Entre l’éternité de la vie dans l’univers du mythe (non pas une Arcadie à la Bernardin de Saint Pierre, mais le monde simple et ancestral des pêcheurs du bord de mer) et les turbulences de l’histoire des civilisations de l’écriture, Alex Godard inscrit la glorification ultime d’une petite fille devant affronter les réalités de la communication contemporaine. Qui plus est, il laisse entendre dans la dernière page de son livre montrant le bateau en partance sur une mer turquoise dont le bleu a été comme renforcé et comme obscurci que l’enfant sortira victorieuse de son épreuve : « Je reviendrai… Je reviendrai ! crie-t-elle, tandis que le bateau gagne doucement le large. »

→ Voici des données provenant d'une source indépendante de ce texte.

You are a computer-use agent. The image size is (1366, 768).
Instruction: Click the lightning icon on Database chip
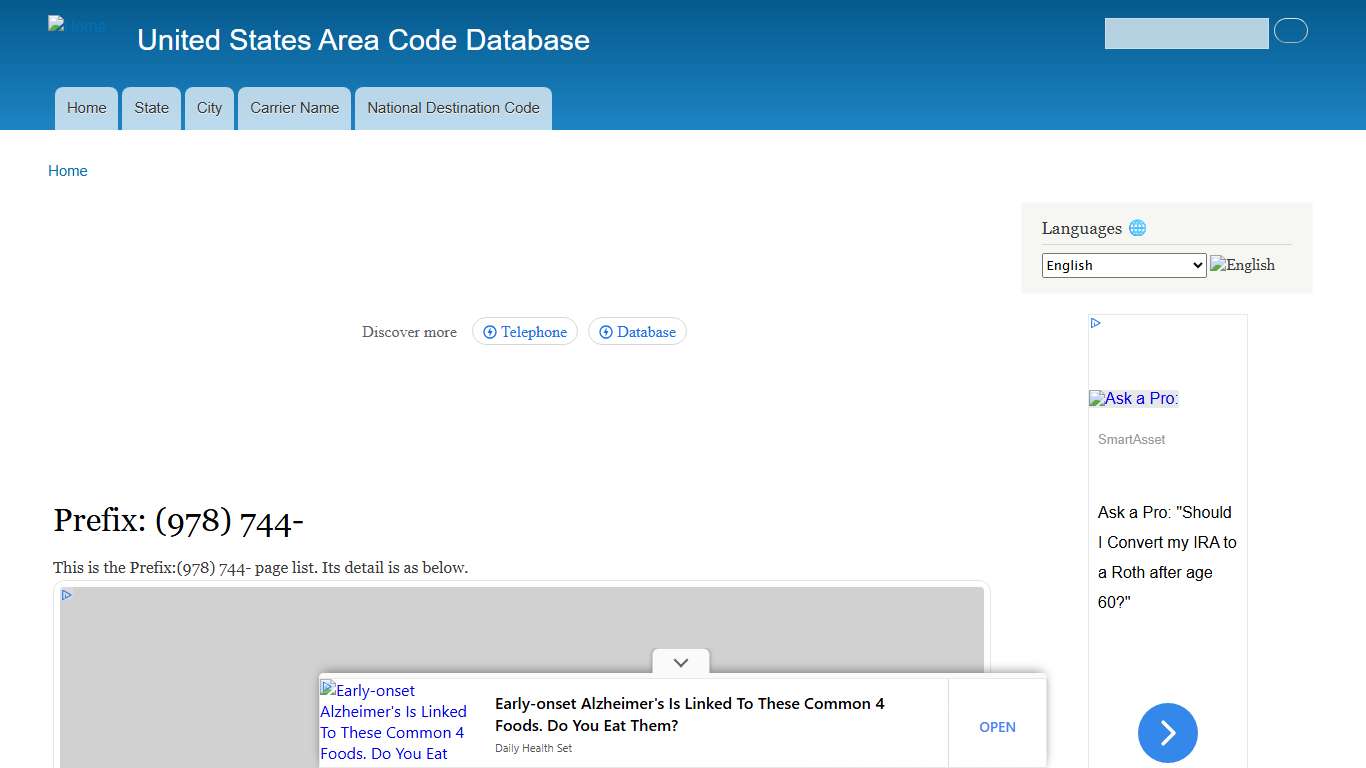tap(605, 331)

Avec détermination, Cécette oppose donc la douceur enfantine et la relation fusionnelle à la violence des séparations : l’anse marine est bordée ici d’un filet abandonné sur une plage déserte et elle est limitée aussi par un rocher noir qui laisse saisir, par anamorphose, le masque du père disparu. Et c’est précisément par l’introduction d’un conte expliquant la mort de celui-ci et montrant la cruauté de Maman-dlo que tout le récit d’Alex Godard tire sa cohérence et sa force. Une soirée de contes est mise en scène au coeur même du récit : « Té Krik ? Yé krak ! Yééé Mistikrik ? Yééé Mistikrak ! » Elle intervient, comme il convient selon les rites du contage, à la tombée de la nuit et les planches de l’album décrivant le drame sont éclairées par la lumière du couchant, à cet instant du crépuscule où l’onde noire et bleue est encore bordée d’une frange d’or. Ainsi l’action néfaste de la sorcière est-elle soulignée par l’attrait pervers de l’or qu’elle fait briller aux yeux éblouis des deux pêcheurs rentrant bredouille de leur sortie en mer :

« Regardez ce que j’ai pour vous...

Tout aussitôt, le ventre obscur de la mer s’illumina, semblant trahir la cachette secrète du soleil à la nuit venue.

Plongez ! dit-elle. Plongez et remplissez votre canot d’autant d’or que vous voudrez ! »

Accouchement monstrueux au fond de la mer, ce ventre est aussi le centre vertigineux qui entraîne la victime vers le fond, tout comme le tourbillon gris d’Idora consacrait un naufrage : la soif non maîtrisée de l’or cause la ruine des héros et l’un des deux frères ici va périr : le plus cupide, le père de Cécette ? Rien ne permet de le dire. Mais le conte « en abyme », un récit-miroir à la morale naïve, retentit dans l’histoire de l’album comme un avertissement qui n’a pas été écouté et c’est au lecteur qu’il appartient de tirer ses propres conclusions de l’assemblage artistique des textes et des images.

L’illustrateur, finement, a pris soin de l’avertir et d’offrir à son regard enchanté l’indice de superbes pages de garde : encadrant le récit, celles-ci présentent par analogie un motif de madras dont la turquoise est illuminée par un éclat doré qui semble suggérer les lueurs du soleil brillant à travers la matière du rêve même ! Un sublimé de la végétation luxuriante de l’île et de son mapou emblématique? Un rappel de ces décorations et coquillages que Cécette colle autour du paysage dessiné dans ses lettres : « des coquilles-papillons nacrées aux motifs de madras… » De toute façon, suggérant la légèreté colorée de l’être dans sa transparence solaire !

Histoire qui m'a beaucoup touchée. En plus, l'histoire de Cécette me rappelle un peu la mienne. Je te souhaite une bonne lecture.